An esophagogastroduodenoscopy was performed with balloon dilation to open an esophageal stricture. After three attempts, the balloon dilation was unsuccessful. Jumbo biopsy forceps were then used to remove a section of the scarred stricture to create a wedge and prevent the stricture from constricting the esophageal lumen.

Codes:

Operative Note Practice Scenario – 8

The patient was brought in for surgical intervention of a mature, symptomatic cataract in the left eye and high intraocular pressures despite medical therapy. Procedures performed were an external trabeculectomy and phacoemulsification with posterior chamber intraocular lens placement.

Discharge diagnoses: (1) Advanced primary open-angle glaucoma, severe stage, (2) cataract, left eye.

Codes:

Operative Note Practice Scenario – 7

Preoperative diagnoses: Rhegm atogenous retinal detachment and nuclear sclerotic cataract, both to the right eye.
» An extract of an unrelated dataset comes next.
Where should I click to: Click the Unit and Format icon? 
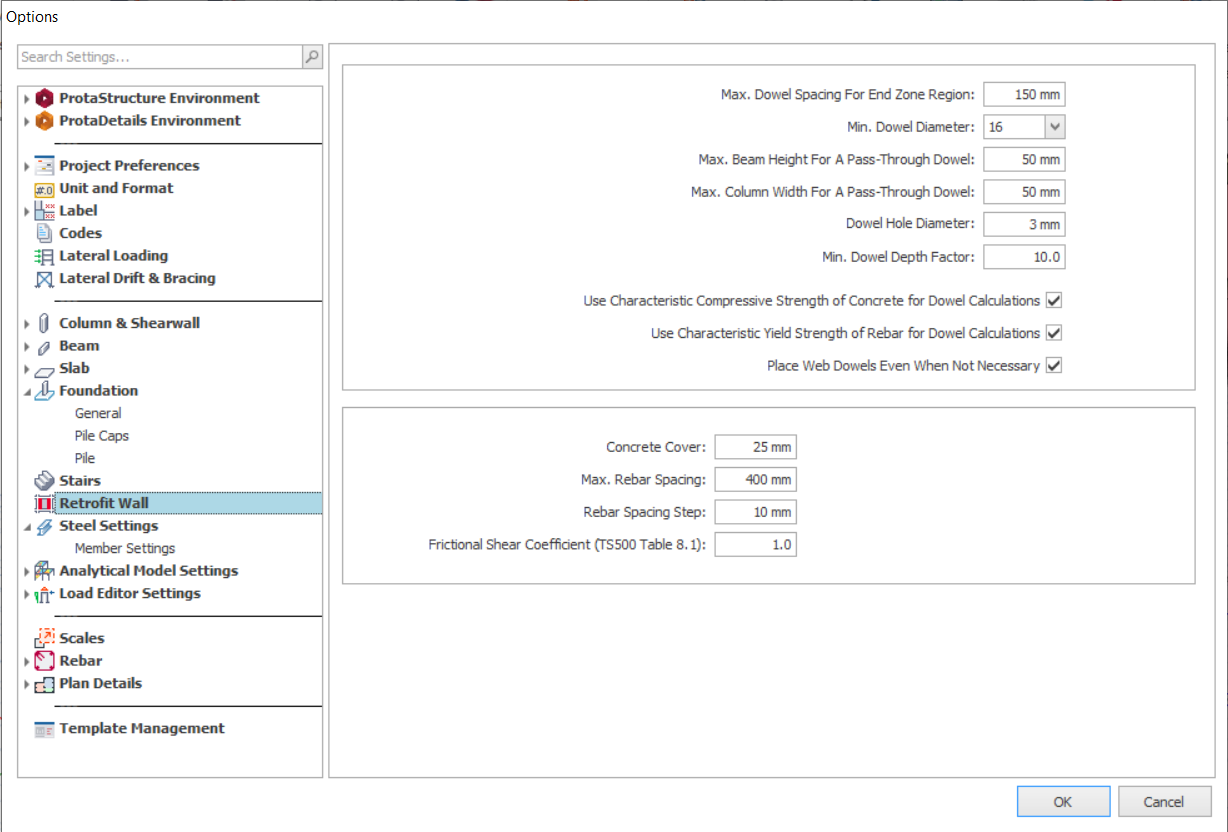point(44,189)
Name of Procedures: A 25-gauge pars plana vitrectomy, retinal detachment repair, air fluid exchange, air gas exchange with SF6 24%, indirect ophthalmoscope-delivered laser, all to the right eye.
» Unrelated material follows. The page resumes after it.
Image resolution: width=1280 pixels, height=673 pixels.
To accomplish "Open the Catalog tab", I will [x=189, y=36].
Description of Procedure: The patient was seen in the pre-operative holding area and all questions about the procedure answered. Right eye was identified as the correct operative site and informed consent was confirmed. The patient was rolled in the supine position to the operative suite where appropriate cardiac and pulmonary monitoring devices were applied per anesthesia. The patient was placed under general anesthesia without complication. Right eye was prepped and draped in normal sterile fashion. Sterile lid speculum was placed. A standard 3-port 25-guage vitrectomy unit was used after placing the infusion cannula 4 mm posterior to the infratemporal limbus. Correct position was visualized before turning it on. Additional 2 ports were placed without complication. Initial vitrectomy was performed and carried out into the periphery with the aid of scleral depression. A posterior vitreous detachment was already present. The retinal detachment extended from 12 o’clock temporally down to 6:30 o’clock. Directly temporally there was an old demarcation line with a small horseshoe retinal tear in the middle near the aura. This was trimmed free from vitreous. A drainage retinotomy was then created along the superior temporal arcade with electric diathermy. Air fluid exchange was then performed with drainage of subretinal fluid using a 25-guage backflush cannula. The retina was seen to lay flat. Plugs were placed and indirect ophthalmoscope was used to place laser retinopexy around the retinotomy site, the previously marked retinal hole and in a 360 degree retinopexy fashion. Drainage was performed one more time before placing SF6 24% into the posterior segment. Sclerotomy ports were removed in sequential fashion. All wounds were found to be airtight. The patient was given subconjunctival injections of Ancef and Decadron. A sterile led speculum was removed. A light pressure patch was placed. The patient was taken to recovery room in stable condition after being awakened form general anesthesia in stable condition. He was to remain face down overnight and follow up tomorrow for post-operative exam and instructions.